If for some reason a translator can’t use Firefox, you could try using Google Chrome instead.


To listen to the incoming audio, we recommend using a professional headset.

Fast and stable connection to Clevercast servers

A wired internet connection is required for audio translation. A good wireless connection could suffice for transcription. But we still recommend using an ethernet connection if possible, since it will ensure that the connection will remain fast and stable during the entire event.

Users need a fast and stable internet connection to the Clevercast streaming servers located in the Netherlands.

To test this, you should receive a link to the Translate@Home Connection Test page from your project manager. This way, you can test the quality of your connection in advance.

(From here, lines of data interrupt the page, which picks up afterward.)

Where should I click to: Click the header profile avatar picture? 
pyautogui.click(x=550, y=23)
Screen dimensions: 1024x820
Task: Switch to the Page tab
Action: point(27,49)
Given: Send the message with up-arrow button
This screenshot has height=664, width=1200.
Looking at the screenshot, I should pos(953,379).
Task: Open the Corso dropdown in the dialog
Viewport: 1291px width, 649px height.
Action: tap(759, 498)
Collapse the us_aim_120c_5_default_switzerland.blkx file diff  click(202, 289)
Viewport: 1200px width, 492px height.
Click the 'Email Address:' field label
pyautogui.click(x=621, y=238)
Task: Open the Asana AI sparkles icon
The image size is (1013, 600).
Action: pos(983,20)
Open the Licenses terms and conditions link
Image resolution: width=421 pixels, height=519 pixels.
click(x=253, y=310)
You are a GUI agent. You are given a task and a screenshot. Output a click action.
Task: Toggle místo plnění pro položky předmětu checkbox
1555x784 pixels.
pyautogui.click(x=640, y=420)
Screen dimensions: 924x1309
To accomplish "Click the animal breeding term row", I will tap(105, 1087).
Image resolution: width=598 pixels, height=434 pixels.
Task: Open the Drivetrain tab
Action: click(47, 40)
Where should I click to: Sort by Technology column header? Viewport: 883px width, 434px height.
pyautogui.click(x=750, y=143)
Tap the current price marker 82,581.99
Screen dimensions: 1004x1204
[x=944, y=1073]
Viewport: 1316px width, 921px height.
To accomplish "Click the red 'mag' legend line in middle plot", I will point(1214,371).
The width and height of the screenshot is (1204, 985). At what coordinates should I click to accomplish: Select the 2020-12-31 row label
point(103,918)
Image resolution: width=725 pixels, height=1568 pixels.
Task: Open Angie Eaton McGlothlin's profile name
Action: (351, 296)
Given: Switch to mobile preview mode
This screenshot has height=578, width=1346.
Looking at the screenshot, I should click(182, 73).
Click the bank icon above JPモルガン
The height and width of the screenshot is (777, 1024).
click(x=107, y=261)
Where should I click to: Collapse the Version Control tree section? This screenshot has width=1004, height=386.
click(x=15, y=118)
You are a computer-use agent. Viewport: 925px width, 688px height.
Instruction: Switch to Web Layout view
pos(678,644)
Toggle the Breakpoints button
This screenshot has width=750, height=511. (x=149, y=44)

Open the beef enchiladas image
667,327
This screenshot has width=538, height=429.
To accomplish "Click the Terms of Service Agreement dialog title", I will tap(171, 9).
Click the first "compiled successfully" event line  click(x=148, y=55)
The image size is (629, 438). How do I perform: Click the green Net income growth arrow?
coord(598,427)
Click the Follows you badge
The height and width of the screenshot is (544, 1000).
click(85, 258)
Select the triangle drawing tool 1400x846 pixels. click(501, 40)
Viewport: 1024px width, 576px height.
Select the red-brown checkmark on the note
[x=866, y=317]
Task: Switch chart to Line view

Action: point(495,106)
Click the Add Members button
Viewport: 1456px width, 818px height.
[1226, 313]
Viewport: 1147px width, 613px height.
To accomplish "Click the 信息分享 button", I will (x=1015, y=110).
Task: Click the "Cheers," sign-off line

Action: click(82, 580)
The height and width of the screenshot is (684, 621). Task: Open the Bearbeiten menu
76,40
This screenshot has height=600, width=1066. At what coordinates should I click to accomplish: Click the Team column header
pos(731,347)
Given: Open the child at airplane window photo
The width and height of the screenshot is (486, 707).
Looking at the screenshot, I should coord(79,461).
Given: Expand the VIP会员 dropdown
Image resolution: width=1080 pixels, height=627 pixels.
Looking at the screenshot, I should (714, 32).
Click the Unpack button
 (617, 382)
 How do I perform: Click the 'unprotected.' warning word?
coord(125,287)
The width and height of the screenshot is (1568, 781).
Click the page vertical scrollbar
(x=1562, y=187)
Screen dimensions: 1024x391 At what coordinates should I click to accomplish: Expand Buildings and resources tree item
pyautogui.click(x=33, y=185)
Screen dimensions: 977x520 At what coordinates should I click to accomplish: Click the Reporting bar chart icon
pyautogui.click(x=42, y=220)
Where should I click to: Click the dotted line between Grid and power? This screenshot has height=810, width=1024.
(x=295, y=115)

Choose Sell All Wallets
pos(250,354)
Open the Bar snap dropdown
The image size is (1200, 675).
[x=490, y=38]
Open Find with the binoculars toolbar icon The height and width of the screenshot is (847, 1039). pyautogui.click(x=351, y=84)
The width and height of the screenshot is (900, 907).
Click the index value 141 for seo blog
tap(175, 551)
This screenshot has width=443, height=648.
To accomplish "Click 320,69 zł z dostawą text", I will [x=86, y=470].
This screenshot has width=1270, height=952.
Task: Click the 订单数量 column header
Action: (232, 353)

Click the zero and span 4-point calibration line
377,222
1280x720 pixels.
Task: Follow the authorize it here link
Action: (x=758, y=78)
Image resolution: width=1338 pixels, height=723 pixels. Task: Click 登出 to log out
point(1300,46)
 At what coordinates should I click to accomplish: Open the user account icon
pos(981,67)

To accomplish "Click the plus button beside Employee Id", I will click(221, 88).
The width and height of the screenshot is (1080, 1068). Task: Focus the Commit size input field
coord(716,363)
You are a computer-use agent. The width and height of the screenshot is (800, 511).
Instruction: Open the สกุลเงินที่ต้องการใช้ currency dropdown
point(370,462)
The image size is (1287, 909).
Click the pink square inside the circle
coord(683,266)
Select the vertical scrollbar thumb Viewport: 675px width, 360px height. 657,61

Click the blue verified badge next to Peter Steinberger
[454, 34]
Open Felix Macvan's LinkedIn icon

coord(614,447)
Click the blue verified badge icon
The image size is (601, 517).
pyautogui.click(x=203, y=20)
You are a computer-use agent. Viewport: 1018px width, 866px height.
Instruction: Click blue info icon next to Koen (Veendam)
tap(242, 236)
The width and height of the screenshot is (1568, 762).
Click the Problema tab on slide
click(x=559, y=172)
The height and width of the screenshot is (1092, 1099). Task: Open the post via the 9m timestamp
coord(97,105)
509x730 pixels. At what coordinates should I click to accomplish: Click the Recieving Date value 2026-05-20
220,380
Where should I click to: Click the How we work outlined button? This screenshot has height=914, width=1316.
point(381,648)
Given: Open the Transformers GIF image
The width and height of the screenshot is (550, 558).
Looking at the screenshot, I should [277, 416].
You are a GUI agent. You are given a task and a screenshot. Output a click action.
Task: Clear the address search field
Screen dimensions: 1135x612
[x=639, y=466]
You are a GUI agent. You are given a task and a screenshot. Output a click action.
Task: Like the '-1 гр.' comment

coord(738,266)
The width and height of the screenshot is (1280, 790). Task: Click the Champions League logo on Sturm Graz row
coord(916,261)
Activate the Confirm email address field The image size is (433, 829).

After receiving the link, open your browser (close all unnecessary other applications) and paste the test link in the address bar. The test page will ask you to enter your name, email and location and press the Start button. The browser will establish a connection with Clevercast and start sending data packets for about 30 seconds.

The ‘T@H Connection Test’ page

After 30 seconds, the test ends and you will see a popup with the result. The details of your test will also be made available to your project manager.

Sufficient bandwidth

Users should have a bandwidth of at least 5 Mbps down. If you're not sure, make sure to test beforehand or check your available bandwidth by going to Click on the Change Server link and type ‘I3D’ in the popup dialog and select ‘Rotterdam –’. Finally, press the GO button and wait until all tests are completed.

1) Click on the ‘Change Server’ link

2) Type ‘I3D’ in the popup dialog and select ‘Rotterdam -

3) Press the ‘GO’ button and wait until all tests are completed.

The Download Mbps value should be higher than 5 Mbps, otherwise you may experience difficulties in watching the original video + audio stream.

The PING and Upload Mbps value are less important (the Translate@Home Connection Test provides sufficient info).

Best practices

Make sure the latest Firefox version is installed

Do this before you start testing. Then go to the translator room and check if you can connect to video, audio and chat.


  • The OpenH264 video codec (offered by Cisco Systems, Inc) should be enabled in the Firefox plug-ins. This is the case by default. If you can’t see the video in Firefox (black screen) this plug-in is probably not enabled. Try enabling it or do a fresh install of Firefox.
  • If you are unable to use Firefox and you have a high-end computer, you can also use Google Chrome (after testing).

Restart your computer and close all other applications

To make sure your computer is stable, restart it before translating. When you’re ready to start, close all unnecessary applications to prevent them from using your processor, memory or internet connection. Make sure the Operating System is not allowed to start or download automatic upgrades.

Don't use multiple browser tabs

Avoid opening rooms in multiple tabs. This can result in problems with your connections or audio quality.

Test extensively

Make sure to test beforehand with a stream that has comparable audio settings. While you’re testing, the event manager should listen and help you to set the volume of your microphone.

Reconnect if a connection problem persists

If a problem (e.g. local network issue) occurs during the event, the audio of your translation will restore itself in most cases. If it doesn’t, you should quickly reconnect (press the disconnect button and then connect again).